Problem requirements:
Reproduce all of the entries below word for word, keeping every line, number, and symbol unchanged.
>> begin Material for this task
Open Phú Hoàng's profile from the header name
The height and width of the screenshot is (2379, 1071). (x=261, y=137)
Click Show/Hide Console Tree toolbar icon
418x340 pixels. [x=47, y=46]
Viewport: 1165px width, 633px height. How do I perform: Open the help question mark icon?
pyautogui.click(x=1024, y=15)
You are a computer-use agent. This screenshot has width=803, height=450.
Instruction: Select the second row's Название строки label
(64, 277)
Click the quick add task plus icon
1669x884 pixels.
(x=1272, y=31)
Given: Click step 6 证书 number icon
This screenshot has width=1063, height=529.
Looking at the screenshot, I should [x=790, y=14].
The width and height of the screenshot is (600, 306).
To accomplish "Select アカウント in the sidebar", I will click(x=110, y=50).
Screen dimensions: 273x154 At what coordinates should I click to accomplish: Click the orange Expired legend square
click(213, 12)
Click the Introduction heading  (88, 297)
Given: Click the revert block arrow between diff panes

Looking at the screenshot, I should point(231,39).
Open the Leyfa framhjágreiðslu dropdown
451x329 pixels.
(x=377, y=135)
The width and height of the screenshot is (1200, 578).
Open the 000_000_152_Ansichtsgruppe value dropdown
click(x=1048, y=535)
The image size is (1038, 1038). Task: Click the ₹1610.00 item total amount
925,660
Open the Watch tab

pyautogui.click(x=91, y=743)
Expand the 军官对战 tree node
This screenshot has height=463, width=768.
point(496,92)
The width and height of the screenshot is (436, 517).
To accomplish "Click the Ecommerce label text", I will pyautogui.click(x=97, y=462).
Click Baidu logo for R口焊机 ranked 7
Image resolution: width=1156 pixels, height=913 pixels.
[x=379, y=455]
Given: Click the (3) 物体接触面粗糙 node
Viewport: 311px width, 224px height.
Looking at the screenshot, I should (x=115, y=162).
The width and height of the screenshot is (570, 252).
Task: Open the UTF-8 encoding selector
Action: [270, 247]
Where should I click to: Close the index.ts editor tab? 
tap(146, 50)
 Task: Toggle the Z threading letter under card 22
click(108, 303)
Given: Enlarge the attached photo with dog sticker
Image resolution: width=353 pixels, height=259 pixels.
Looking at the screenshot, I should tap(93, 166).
>> end Material for this task
Response to the exercise:
Open Phú Hoàng's profile from the header name
The height and width of the screenshot is (2379, 1071). (x=261, y=137)
Click Show/Hide Console Tree toolbar icon
418x340 pixels. [x=47, y=46]
Viewport: 1165px width, 633px height. How do I perform: Open the help question mark icon?
pyautogui.click(x=1024, y=15)
You are a computer-use agent. This screenshot has width=803, height=450.
Instruction: Select the second row's Название строки label
(64, 277)
Click the quick add task plus icon
1669x884 pixels.
(x=1272, y=31)
Given: Click step 6 证书 number icon
This screenshot has width=1063, height=529.
Looking at the screenshot, I should [x=790, y=14].
The width and height of the screenshot is (600, 306).
To accomplish "Select アカウント in the sidebar", I will click(x=110, y=50).
Screen dimensions: 273x154 At what coordinates should I click to accomplish: Click the orange Expired legend square
click(213, 12)
Click the Introduction heading  (88, 297)
Given: Click the revert block arrow between diff panes

Looking at the screenshot, I should point(231,39).
Open the Leyfa framhjágreiðslu dropdown
451x329 pixels.
(x=377, y=135)
The width and height of the screenshot is (1200, 578).
Open the 000_000_152_Ansichtsgruppe value dropdown
click(x=1048, y=535)
The image size is (1038, 1038). Task: Click the ₹1610.00 item total amount
925,660
Open the Watch tab

pyautogui.click(x=91, y=743)
Expand the 军官对战 tree node
This screenshot has height=463, width=768.
point(496,92)
The width and height of the screenshot is (436, 517).
To accomplish "Click the Ecommerce label text", I will pyautogui.click(x=97, y=462).
Click Baidu logo for R口焊机 ranked 7
Image resolution: width=1156 pixels, height=913 pixels.
[x=379, y=455]
Given: Click the (3) 物体接触面粗糙 node
Viewport: 311px width, 224px height.
Looking at the screenshot, I should (x=115, y=162).
The width and height of the screenshot is (570, 252).
Task: Open the UTF-8 encoding selector
Action: [270, 247]
Where should I click to: Close the index.ts editor tab? 
tap(146, 50)
 Task: Toggle the Z threading letter under card 22
click(108, 303)
Given: Enlarge the attached photo with dog sticker
Image resolution: width=353 pixels, height=259 pixels.
Looking at the screenshot, I should tap(93, 166).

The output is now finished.